**The exercise:**
Show every line of the entries below that contains the string "search", copied in full. Matching is case-sensitive.

**Provided information:**
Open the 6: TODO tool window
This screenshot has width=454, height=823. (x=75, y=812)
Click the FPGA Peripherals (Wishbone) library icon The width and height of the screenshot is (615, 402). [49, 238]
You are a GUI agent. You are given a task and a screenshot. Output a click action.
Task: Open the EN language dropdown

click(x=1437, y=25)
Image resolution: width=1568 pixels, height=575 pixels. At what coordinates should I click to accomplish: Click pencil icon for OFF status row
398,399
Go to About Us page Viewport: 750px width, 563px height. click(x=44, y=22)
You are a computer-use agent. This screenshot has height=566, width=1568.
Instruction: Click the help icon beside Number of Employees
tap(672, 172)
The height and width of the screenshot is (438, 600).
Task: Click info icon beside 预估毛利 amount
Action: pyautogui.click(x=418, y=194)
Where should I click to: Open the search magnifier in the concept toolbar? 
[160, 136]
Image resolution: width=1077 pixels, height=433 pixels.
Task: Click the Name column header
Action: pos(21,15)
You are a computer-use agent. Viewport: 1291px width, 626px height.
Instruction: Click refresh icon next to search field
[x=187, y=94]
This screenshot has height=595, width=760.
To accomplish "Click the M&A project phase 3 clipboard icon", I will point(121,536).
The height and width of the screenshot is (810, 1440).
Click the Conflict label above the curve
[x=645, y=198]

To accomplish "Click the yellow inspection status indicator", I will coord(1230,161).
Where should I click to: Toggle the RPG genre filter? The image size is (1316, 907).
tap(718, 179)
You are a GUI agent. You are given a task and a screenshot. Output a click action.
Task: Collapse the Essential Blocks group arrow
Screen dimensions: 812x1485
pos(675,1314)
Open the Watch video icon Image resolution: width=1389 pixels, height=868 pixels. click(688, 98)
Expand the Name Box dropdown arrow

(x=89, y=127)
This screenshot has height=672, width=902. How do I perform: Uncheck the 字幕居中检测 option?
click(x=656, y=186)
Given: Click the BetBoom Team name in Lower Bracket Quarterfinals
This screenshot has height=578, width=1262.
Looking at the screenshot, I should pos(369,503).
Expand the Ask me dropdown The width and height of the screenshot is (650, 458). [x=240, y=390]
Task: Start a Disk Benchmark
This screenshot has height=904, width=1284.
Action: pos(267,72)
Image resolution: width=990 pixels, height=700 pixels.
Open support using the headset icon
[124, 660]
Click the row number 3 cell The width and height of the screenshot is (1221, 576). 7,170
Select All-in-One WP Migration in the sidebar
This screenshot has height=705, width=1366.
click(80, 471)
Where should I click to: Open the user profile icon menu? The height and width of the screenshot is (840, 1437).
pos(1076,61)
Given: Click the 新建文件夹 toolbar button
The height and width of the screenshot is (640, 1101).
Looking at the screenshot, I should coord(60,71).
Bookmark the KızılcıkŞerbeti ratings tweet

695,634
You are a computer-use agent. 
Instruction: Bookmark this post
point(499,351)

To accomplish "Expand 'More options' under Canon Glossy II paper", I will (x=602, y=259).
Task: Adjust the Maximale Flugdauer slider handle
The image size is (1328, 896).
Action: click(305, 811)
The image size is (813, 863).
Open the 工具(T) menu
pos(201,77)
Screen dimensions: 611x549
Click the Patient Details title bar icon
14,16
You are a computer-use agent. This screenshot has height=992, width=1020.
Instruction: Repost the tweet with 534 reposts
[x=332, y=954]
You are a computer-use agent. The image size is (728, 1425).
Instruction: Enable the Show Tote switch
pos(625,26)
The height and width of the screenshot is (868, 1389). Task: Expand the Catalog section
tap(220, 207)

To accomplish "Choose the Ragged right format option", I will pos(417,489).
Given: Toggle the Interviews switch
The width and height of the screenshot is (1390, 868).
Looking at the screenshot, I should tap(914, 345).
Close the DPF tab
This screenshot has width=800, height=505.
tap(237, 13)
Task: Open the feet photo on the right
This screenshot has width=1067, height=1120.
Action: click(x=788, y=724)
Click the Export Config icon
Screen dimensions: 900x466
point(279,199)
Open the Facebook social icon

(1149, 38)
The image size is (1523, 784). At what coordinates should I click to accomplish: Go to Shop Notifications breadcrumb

**Problem solution:**
Where should I click to: Open the search magnifier in the concept toolbar? 
Instruction: Click refresh icon next to search field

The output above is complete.